--- What you will do ---
Would you retype, word for word, only the lines from the one holding "How do I perform: Rotate" through the final line of the entries below, without the pictures?
==============================
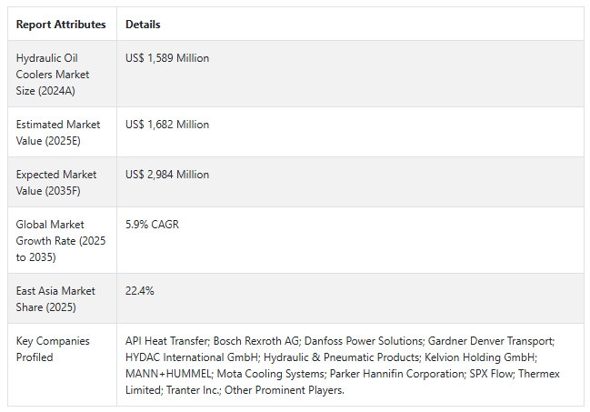Viewport: 590px width, 412px height.
Task: Click the Details column header
Action: pos(143,25)
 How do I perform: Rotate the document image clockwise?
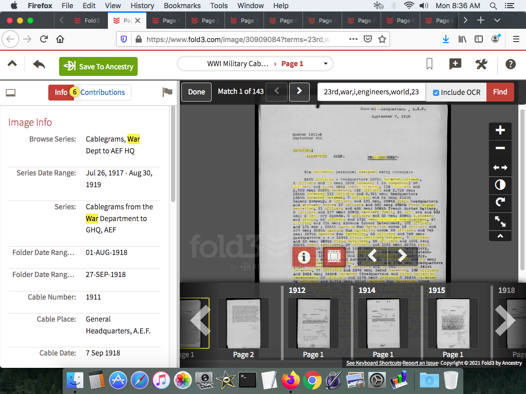click(500, 203)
==============================
--- Worked solution ---
 How do I perform: Rotate the document image clockwise?
click(500, 203)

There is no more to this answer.